BRIEF 1: Could you return the portion of the Dickinson article from "Dickinson built a" to "to kill bacteria.", word for word?
BRIEF 2: Can you write the next part of the article about horse trainer Dickinson, picking up after its last sentence?

EXTRACT TO READ:
BEGIN

It has paid off with a fantastic 24.2 winning percentage since coming to America in 1987. Growing respect for his success is why the lightly raced Tapit will be one of the favorites today.

"He does things unconventionally, but it works for him," Derby handicapper Mike Battaglia said. "I have tremendous respect for him."

Dickinson built a state-of-the-art training center on 200 acres in North East, Md., which opened in 1998. It includes three turf tracks - used under dry, normal or wet conditions - and a dirt surface that includes a secret recipe Dickinson had patented.

The farm has 50 acres of paddocks, 100 acres of cross country riding trails and an irrigation pond. The stalls have skylights with double-glaze windows designed to retain heat in the winter and allow ultraviolet rays to kill bacteria.

"It's tough at the track to get an edge," Dickinson said. "You've got to be really good to rise above the rest. I'm trying to give myself an edge and also trying to give the horses a better life."

For years in America, Dickinson had only modest success. Then he guided Da Hoss to victory in the Breeders' Cup Mile in both 1996 and '98, despite the horse having just one race in between. Cetewayo won a Grade I stakes for him at age 8, in a career that included two lengthy layoffs.

That earned him the Mad Genius tag, one he doesn't dispute. "I've been called a lot worse," he said.

END

MATERIAL SUPPLIED:
BEGIN

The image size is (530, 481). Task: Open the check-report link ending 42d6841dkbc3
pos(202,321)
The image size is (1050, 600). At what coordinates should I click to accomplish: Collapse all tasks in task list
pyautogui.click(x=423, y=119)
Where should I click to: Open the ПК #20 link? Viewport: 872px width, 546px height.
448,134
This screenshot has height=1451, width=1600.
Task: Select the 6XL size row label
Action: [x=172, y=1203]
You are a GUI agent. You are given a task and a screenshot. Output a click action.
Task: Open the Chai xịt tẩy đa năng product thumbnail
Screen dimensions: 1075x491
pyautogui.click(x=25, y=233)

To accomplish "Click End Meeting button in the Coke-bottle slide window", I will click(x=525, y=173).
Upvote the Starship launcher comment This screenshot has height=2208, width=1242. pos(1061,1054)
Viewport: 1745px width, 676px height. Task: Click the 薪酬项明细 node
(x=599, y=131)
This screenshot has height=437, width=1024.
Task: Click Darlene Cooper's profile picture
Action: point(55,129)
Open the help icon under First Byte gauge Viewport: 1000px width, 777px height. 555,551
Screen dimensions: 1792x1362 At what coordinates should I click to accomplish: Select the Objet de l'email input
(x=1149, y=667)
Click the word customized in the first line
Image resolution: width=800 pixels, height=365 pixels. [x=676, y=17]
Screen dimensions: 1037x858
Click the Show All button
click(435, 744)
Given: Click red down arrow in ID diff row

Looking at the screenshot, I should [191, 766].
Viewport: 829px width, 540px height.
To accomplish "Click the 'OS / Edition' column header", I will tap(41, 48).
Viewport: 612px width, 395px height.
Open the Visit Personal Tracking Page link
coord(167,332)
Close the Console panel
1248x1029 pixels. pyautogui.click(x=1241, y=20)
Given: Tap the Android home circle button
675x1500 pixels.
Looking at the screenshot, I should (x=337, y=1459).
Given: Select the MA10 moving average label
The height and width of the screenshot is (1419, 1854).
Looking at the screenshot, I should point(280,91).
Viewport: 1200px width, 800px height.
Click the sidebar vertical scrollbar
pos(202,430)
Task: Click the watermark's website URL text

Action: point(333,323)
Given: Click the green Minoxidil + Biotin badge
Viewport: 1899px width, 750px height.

END

EXERCISE ANSWER 1:
Dickinson built a state-of-the-art training center on 200 acres in North East, Md., which opened in 1998. It includes three turf tracks - used under dry, normal or wet conditions - and a dirt surface that includes a secret recipe Dickinson had patented.

The farm has 50 acres of paddocks, 100 acres of cross country riding trails and an irrigation pond. The stalls have skylights with double-glaze windows designed to retain heat in the winter and allow ultraviolet rays to kill bacteria.

EXERCISE ANSWER 2:
Dickinson is a celebrity in England, where his training achievements landed him in the Guinness Book of World Records and earned him audiences with the royal family. In four years training steeplechase horses, he was the champion trainer three times, won 12 races in one day and saddled the first five finishers of the 1983 Cheltenham Gold Cup - the Kentucky Derby of steeplechase racing.

He began training thoroughbreds for British racing kingpin Robert Sangster but was fired after two years. Instead of returning to steeplechase, he came to America to prove he could succeed with thoroughbreds.

No matter what further feats he conjures, Dickinson doesn't believe he'll inspire copycats.

"They'll spend every dollar you make," he said of training centers. "And it takes every minute of the day. I love my farm, and it suits me, but it wouldn't suit many people. It's a passion."